A Constitutional Right

The Constitution provides for the issuance of an exclusive property right in the form of a patent to inventors.  A patent is  issued by the Patent and Trademark Office. There are three types of patents: utility, design and plant. A utility patent protects the way an article is used and works while a design patent protects the way an article looks. Utility patents require that the invention be new, useful, and non-obvious. Design patents require that the invention be new, original, and ornamental. A person who invents or discovers and asexually reproduces any distinct and new variety of plant can obtain a Plant patent. 


The monopoly given to inventors of useful, novel, and non-obvious utility patents is restricted to 20 years from the filing of the patent. In the case of design patents, protection extends for 14 years.
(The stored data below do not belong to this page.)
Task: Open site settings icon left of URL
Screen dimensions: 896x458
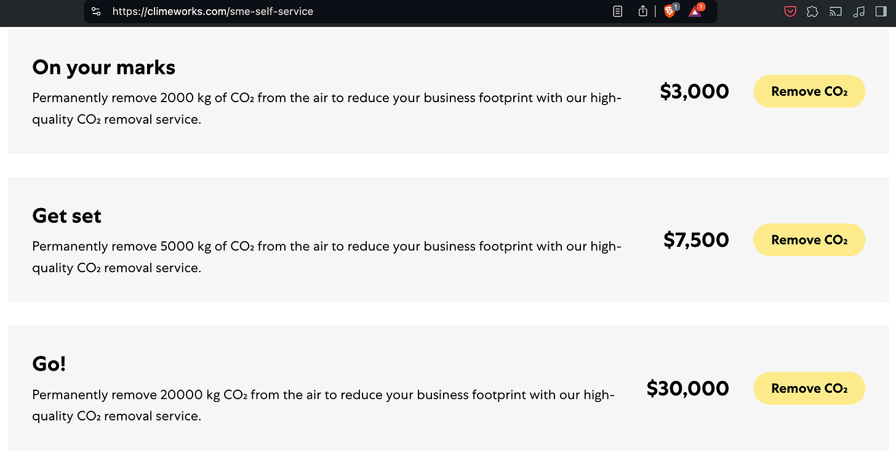Action: (95, 11)
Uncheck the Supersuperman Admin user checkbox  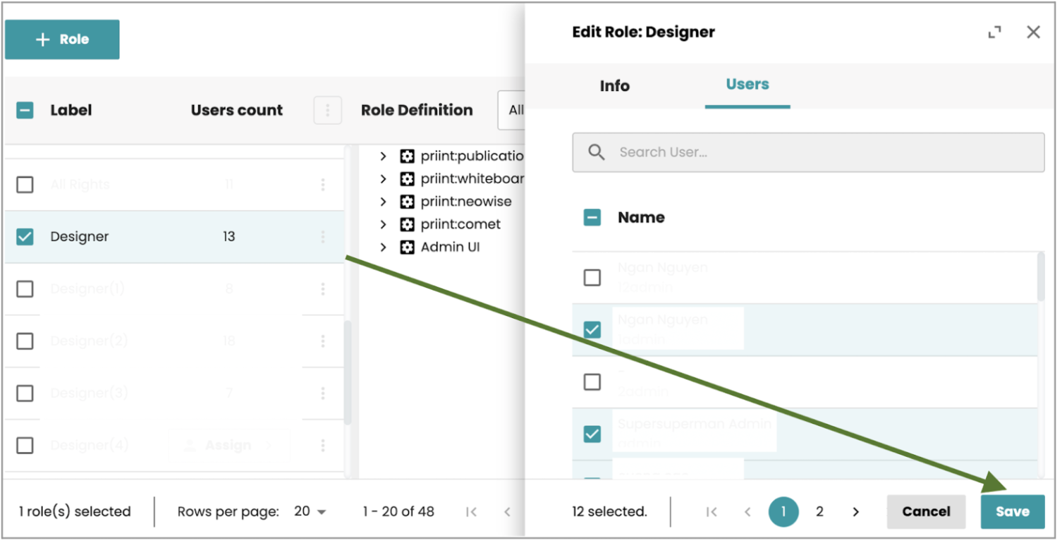592,434

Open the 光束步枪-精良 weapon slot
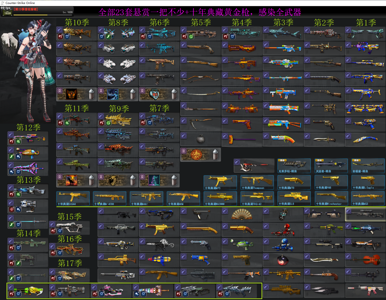(294, 165)
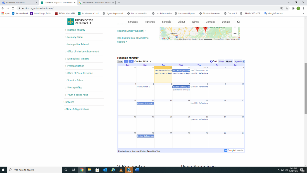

Only the inventor can apply for and receive a patent for an invention and only the inventor or the inventor's registered patent attorney or agent may prosecute a patent before the United States Patent and Trademark Office.


A patent grant confers the right to exclude others from making, using, offering for sale, or selling the invention in the United States or importing the invention into the United States. By giving the public notice of its patent rights through the use of the Patent Number, a patent owner becomes entitled, in case of infringement, to an award of damages and, in some cases, attorney's fees

How Patents Relate to Trademarks

Patents provide a monopoly over the creation of a marketable product or service.  


Trademarks are symbols that consumers use to connect that product or service to you, the owner of the patent.